──────── Excerpted data

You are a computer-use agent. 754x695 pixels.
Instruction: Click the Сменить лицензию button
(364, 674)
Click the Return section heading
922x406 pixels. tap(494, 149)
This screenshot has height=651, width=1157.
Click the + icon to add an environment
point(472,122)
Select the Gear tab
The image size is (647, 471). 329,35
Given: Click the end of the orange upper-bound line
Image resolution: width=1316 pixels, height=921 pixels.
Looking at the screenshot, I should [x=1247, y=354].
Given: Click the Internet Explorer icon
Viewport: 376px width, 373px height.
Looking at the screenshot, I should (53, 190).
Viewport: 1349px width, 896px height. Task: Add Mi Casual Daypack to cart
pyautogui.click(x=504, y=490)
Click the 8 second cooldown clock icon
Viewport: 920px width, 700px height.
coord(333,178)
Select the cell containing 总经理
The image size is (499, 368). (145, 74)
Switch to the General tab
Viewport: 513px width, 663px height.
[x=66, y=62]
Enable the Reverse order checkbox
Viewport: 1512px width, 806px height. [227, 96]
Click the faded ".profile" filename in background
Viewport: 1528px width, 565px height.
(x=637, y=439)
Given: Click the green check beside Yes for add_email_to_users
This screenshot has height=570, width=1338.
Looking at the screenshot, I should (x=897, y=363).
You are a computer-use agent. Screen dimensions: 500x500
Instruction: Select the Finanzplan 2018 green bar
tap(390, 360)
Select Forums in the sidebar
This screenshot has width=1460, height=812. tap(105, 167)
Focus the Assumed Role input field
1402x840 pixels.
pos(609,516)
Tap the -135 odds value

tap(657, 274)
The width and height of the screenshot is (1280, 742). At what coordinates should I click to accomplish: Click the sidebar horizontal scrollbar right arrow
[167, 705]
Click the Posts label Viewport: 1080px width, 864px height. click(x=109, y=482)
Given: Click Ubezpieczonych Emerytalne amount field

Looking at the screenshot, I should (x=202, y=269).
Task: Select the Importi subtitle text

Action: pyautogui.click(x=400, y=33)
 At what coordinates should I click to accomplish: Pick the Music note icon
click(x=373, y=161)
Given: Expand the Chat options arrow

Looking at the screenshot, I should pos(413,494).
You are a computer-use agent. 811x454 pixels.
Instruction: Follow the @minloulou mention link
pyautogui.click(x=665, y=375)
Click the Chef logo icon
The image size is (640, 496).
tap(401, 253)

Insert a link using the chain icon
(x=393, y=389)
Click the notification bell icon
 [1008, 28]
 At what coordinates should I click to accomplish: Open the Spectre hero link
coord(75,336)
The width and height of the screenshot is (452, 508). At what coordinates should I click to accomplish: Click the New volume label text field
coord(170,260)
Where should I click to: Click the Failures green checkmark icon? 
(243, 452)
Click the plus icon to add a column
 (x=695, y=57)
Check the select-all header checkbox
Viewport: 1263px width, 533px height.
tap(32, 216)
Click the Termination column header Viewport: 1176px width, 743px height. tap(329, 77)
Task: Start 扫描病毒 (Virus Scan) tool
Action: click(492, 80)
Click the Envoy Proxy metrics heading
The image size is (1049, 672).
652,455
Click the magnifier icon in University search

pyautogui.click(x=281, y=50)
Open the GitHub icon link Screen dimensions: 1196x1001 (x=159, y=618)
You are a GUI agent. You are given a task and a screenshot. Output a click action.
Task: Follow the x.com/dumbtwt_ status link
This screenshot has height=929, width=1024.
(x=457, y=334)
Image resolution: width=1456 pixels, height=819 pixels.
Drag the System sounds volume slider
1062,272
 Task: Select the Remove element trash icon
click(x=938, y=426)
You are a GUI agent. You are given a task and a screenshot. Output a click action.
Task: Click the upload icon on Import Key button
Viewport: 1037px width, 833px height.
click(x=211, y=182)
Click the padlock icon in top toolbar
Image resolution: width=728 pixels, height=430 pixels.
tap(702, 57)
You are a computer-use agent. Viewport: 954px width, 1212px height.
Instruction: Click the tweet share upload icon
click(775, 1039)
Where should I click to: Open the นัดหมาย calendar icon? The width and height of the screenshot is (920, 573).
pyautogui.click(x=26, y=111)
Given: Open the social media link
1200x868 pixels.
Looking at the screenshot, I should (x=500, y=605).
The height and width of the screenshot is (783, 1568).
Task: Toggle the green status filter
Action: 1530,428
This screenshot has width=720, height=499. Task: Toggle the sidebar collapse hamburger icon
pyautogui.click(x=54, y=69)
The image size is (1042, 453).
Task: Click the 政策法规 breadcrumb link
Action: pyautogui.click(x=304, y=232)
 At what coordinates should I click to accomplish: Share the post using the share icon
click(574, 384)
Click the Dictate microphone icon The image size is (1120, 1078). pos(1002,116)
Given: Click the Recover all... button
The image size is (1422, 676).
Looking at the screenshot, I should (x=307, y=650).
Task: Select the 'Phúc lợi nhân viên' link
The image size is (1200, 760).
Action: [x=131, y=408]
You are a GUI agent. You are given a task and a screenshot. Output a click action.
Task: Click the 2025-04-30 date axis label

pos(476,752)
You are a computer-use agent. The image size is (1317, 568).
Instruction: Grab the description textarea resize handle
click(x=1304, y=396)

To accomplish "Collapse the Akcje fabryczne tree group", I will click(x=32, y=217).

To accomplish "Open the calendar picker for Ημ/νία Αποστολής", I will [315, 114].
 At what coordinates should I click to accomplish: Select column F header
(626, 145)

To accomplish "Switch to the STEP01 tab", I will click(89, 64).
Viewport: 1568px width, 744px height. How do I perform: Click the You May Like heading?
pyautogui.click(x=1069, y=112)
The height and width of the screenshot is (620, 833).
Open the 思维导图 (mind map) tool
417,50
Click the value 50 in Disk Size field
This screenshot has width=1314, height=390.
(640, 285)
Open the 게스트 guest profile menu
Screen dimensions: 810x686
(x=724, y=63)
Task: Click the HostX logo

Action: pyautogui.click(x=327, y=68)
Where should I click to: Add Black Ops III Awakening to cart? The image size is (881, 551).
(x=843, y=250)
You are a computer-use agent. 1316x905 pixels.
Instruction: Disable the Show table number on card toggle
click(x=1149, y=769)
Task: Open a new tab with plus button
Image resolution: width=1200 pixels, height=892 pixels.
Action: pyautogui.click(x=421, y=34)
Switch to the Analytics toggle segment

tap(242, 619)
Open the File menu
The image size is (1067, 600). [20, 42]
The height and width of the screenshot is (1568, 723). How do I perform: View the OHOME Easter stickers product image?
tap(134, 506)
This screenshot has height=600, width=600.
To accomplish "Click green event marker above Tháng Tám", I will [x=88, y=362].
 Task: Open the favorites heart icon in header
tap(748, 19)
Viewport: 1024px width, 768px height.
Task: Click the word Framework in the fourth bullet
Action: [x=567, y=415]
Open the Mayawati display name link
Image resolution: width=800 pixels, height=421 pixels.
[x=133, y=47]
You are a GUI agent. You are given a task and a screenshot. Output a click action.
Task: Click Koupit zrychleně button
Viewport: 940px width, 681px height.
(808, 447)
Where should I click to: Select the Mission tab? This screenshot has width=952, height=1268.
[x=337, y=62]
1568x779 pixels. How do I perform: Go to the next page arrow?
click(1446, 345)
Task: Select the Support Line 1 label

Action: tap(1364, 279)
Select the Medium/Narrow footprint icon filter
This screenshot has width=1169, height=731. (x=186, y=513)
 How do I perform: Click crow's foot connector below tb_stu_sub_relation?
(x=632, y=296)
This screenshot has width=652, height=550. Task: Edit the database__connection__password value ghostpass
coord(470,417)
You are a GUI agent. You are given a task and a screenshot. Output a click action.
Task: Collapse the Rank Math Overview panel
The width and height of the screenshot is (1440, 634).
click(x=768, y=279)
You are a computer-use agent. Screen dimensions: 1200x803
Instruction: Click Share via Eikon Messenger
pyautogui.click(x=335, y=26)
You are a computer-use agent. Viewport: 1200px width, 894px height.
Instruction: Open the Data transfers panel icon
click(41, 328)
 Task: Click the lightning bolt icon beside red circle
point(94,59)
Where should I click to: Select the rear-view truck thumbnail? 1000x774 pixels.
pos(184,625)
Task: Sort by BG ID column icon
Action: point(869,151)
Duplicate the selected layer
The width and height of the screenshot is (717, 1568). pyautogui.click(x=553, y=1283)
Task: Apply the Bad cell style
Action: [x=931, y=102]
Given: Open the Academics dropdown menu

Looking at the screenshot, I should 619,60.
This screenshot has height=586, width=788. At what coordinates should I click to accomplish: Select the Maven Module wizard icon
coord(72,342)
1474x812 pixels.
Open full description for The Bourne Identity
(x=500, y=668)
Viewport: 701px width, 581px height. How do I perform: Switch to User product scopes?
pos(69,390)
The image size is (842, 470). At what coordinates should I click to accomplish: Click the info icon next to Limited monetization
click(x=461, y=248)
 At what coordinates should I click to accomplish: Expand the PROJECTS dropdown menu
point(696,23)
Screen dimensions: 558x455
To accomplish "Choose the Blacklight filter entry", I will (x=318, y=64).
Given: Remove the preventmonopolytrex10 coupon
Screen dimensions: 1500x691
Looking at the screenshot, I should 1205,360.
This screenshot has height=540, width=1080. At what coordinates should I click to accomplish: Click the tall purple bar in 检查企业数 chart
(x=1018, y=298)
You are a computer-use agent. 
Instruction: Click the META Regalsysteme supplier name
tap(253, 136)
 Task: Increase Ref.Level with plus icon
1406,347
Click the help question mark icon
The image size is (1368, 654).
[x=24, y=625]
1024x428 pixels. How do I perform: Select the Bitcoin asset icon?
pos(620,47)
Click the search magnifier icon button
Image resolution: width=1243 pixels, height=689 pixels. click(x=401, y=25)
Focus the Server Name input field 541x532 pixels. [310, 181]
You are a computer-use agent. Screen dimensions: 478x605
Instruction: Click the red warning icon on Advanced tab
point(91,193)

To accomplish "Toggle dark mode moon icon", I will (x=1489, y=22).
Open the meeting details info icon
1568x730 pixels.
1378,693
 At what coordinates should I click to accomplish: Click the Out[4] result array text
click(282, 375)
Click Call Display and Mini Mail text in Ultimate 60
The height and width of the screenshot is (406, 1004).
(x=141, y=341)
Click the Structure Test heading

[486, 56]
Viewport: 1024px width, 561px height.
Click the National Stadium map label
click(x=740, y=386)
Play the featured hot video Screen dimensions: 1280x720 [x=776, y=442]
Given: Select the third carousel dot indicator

────────────────

Retype exactly the lines of the data above that fall between the line with "You are a computer-use agent. 1316x905" and the line with "This screenshot has height=600, width=600.", inclusive, and add nothing.

You are a computer-use agent. 1316x905 pixels.
Instruction: Disable the Show table number on card toggle
click(x=1149, y=769)
Task: Open a new tab with plus button
Image resolution: width=1200 pixels, height=892 pixels.
Action: pyautogui.click(x=421, y=34)
Switch to the Analytics toggle segment

tap(242, 619)
Open the File menu
The image size is (1067, 600). [20, 42]
The height and width of the screenshot is (1568, 723). How do I perform: View the OHOME Easter stickers product image?
tap(134, 506)
This screenshot has height=600, width=600.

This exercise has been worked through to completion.